Pharmacy dean receives Legacy Award

October 9, 2014 | News, UToday, Pharmacy and Pharmaceutical Sciences
By Cassandra DeYoung

Dr. Johnnie Early, dean of the College of Pharmacy and Pharmaceutical Sciences, received a Legacy Award during the 10th Annual African American Legacy Project Legend’s Weekend.



The event took place Oct. 3-4 and is a celebration of the African American Legacy Project, which is dedicated to documenting and preserving the history of Northwest Ohio’s African-American community and its impact and influence beyond the state.

Since 2005, the Legacy Award has been given to individuals who are distinguished within the community, said Robert Smith, executive director of the African American Legacy Project.

“Dr. Early is a trailblazer and a good human being who takes ownership in what he does.
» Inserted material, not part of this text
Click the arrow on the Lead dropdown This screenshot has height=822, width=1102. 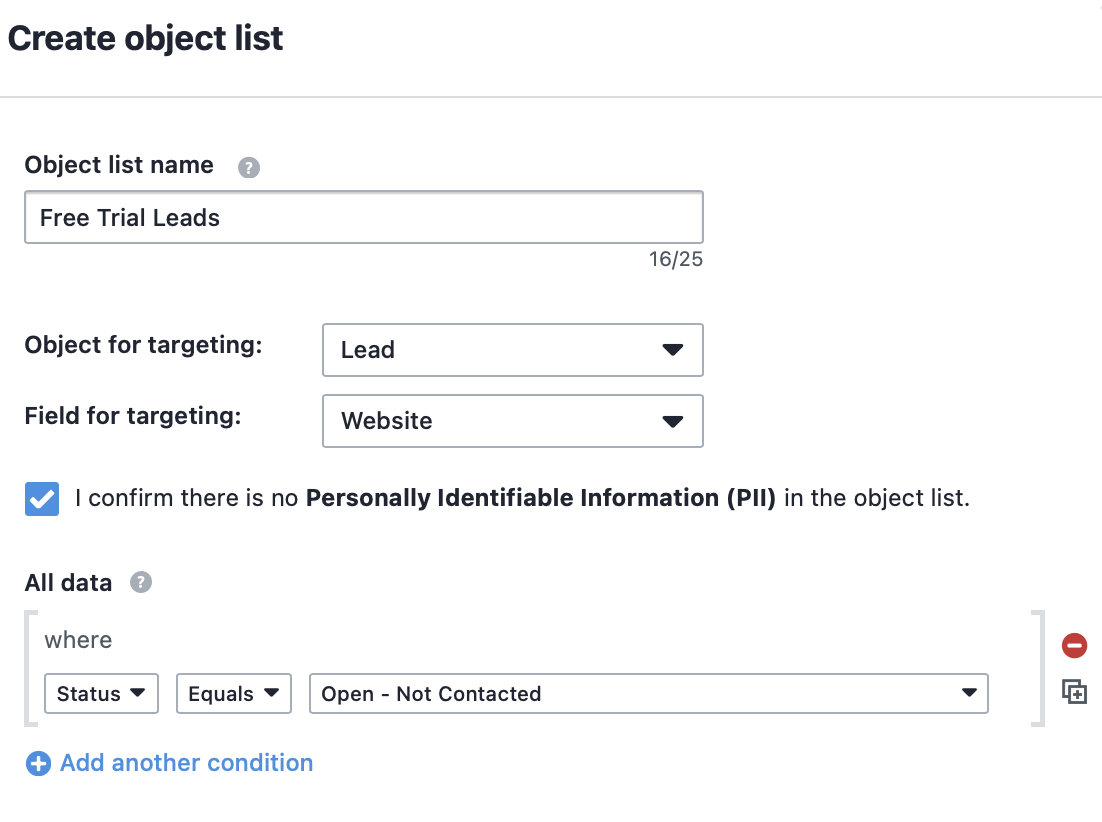click(673, 350)
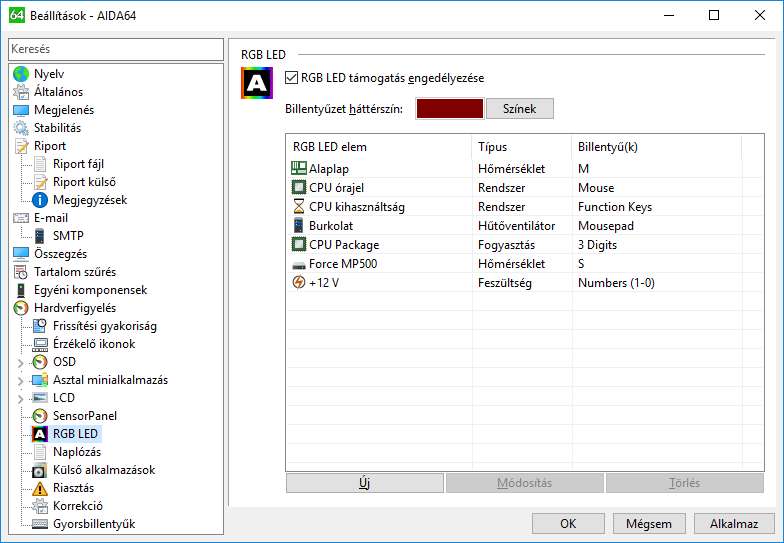This screenshot has width=784, height=543.
Task: Open the Naplózás settings page
Action: (76, 452)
He is a brilliant man and an inspiration to many,” Smith said.

Award recipients are chosen through a committee that evaluates the influence of applicants’ professional accomplishments, personal community engagement, and the extent to which their efforts inspire others.
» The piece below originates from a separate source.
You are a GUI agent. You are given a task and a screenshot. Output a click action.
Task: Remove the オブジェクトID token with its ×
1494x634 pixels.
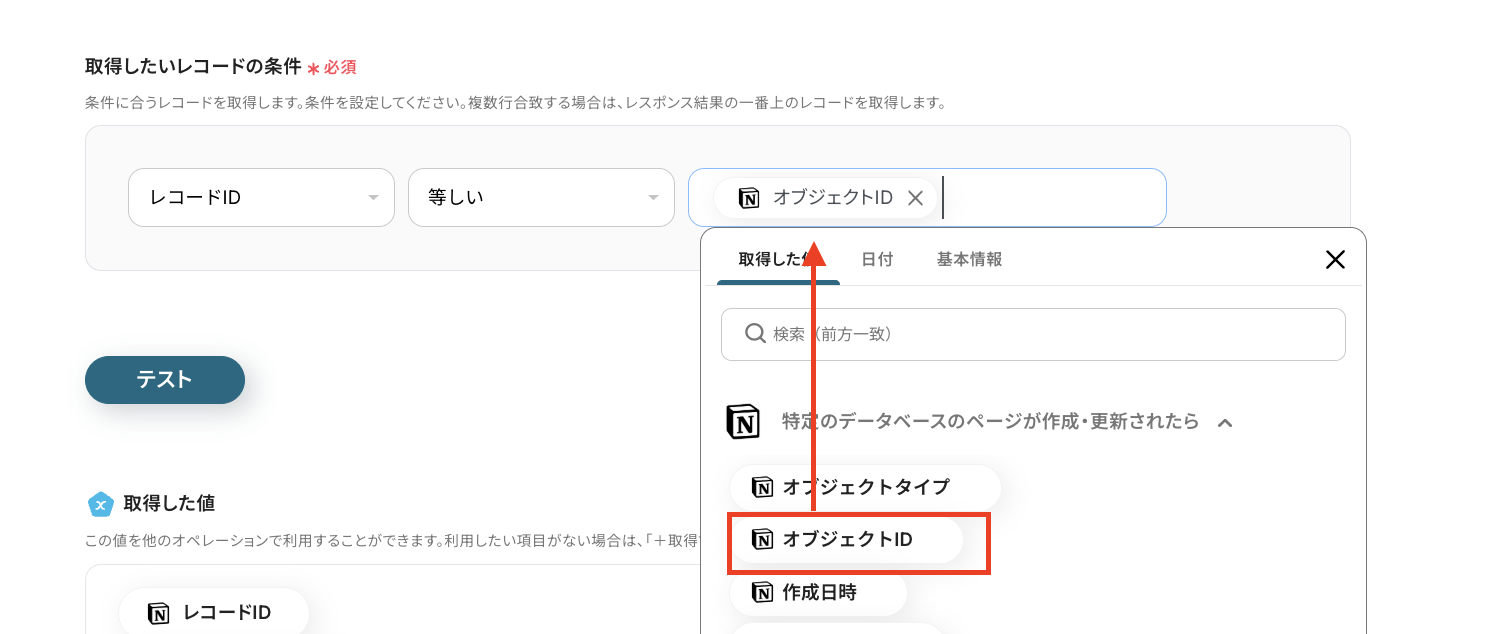(x=915, y=197)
“I am honored and humbled to receive this recognition,” Early said. “I hope that my personal story inspires young people to see the tremendous educational opportunities in the area of pharmacy and pharmaceutical sciences, and to use their talents to serve the world.”

A few years after receiving his doctorate in 1978, he became assistant dean for research at Florida Agricultural and Medical University’s College of Pharmacy and Pharmaceutical Sciences. He held the position until 1987, when he became dean of the college.

In 1994, Early was named dean of South Carolina College of Pharmacy, and then joined The University of Toledo in 2000 as dean of College of Pharmacy and Pharmaceutical Sciences.

Under Early’s leadership, UT’s College of Pharmacy and Pharmaceutical Sciences has seen the development of new degree programs, a 50 percent enrollment increase, enhanced residency training, endowed student scholarships and new facilities.

Additionally, the college has received the Public Institution Award from the Toledo chapter of the National Association for the Advancement of Colored People, along with praise from the Accreditation Council for Pharmacy Education.

Early is recognized among the 50 Most Influential Pharmacists in America, and has received Man of the Year awards from Third Baptist Church and Phi Beta Sigma Fraternity Inc.

In addition, he has acquired more than $35 million in grants and contracts as a bench researcher, principal investigator, co-principal investigator and program project director.

“During my youth in East Macon, Georgia, I could not have predicted that my career path would lead me to northwest Ohio,” Early said. “My family and wife, church, community, teachers and professors, and even my high school band director were alchemists in creating the final product of who I have become.”